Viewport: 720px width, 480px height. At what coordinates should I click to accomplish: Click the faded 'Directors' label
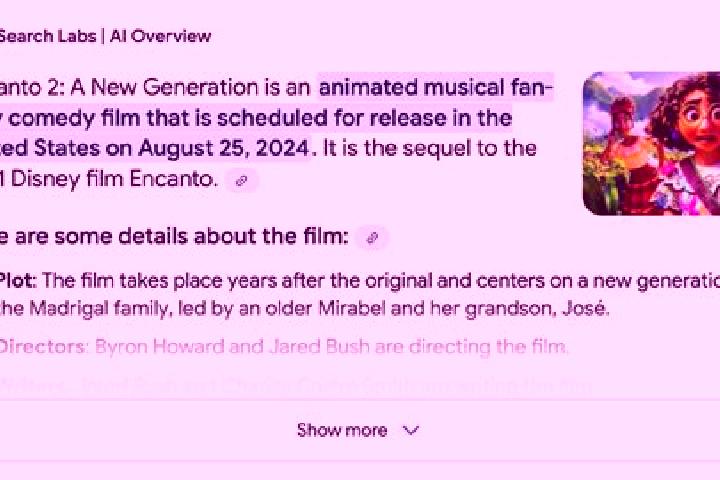(44, 346)
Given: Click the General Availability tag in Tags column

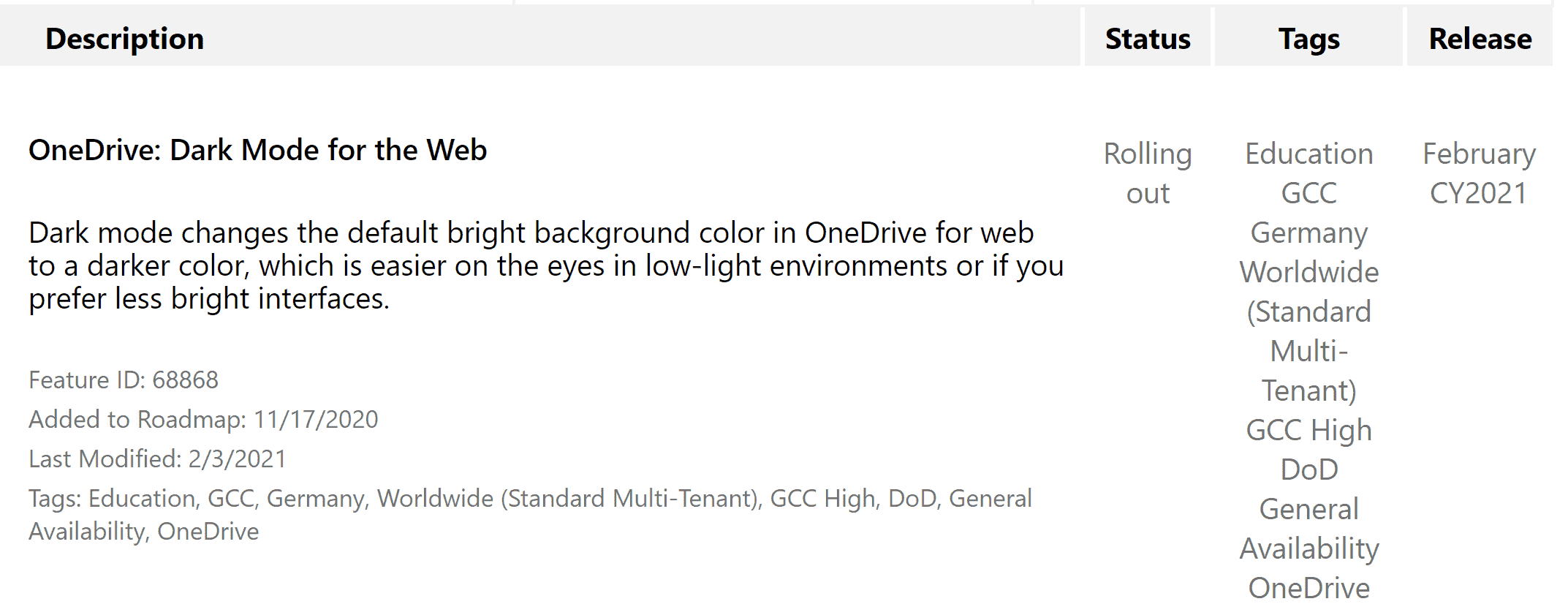Looking at the screenshot, I should pos(1308,529).
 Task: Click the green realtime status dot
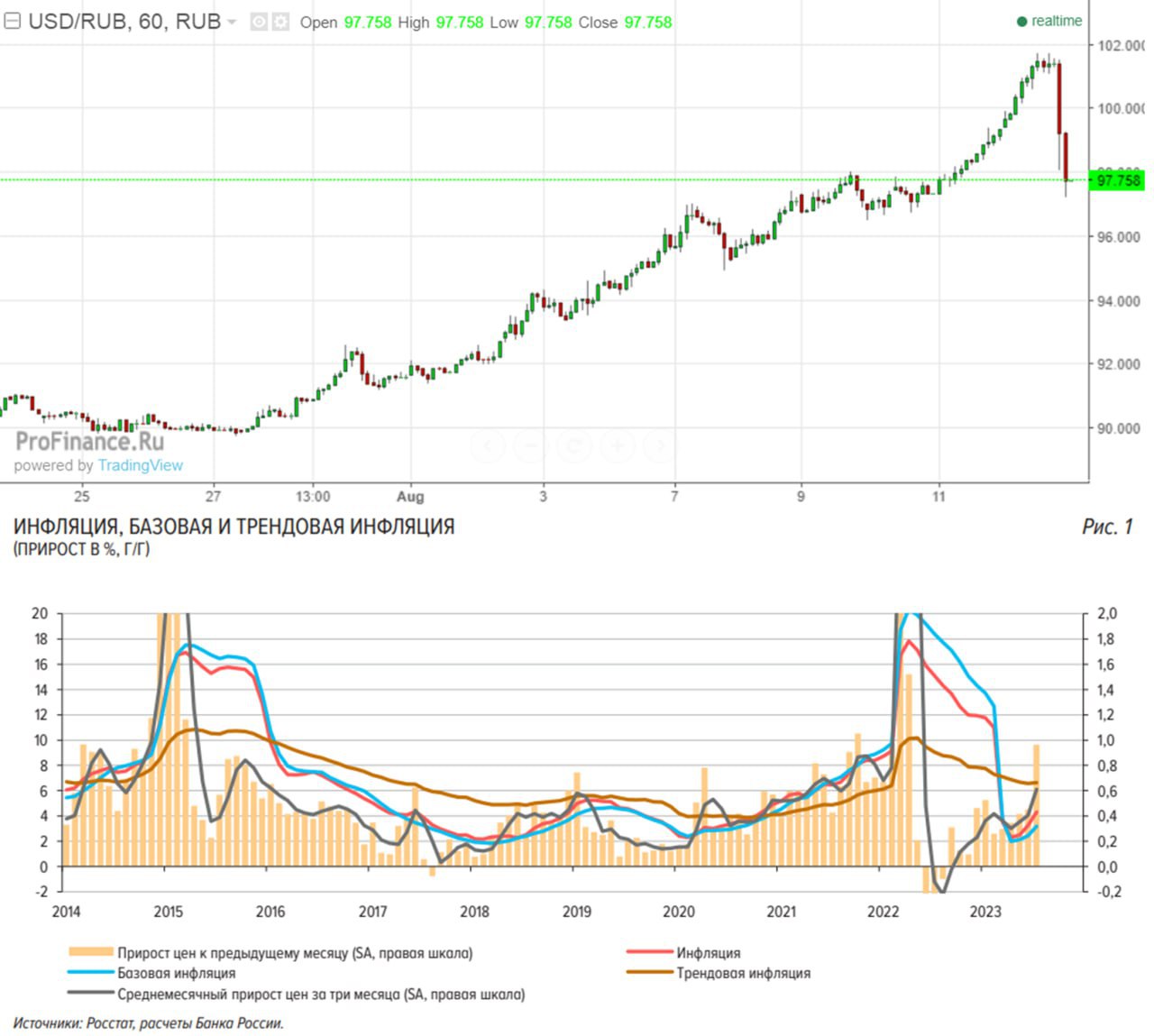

*-*-*

» Your objective
Could you write out the whole listing exactly, skipping every picture?

» Response
Viewport: 720px width, 480px height. At what coordinates should I click to accomplish: Click the faded 'Directors' label
(44, 346)
Given: Click the General Availability tag in Tags column

Looking at the screenshot, I should pos(1308,529).
 Task: Click the green realtime status dot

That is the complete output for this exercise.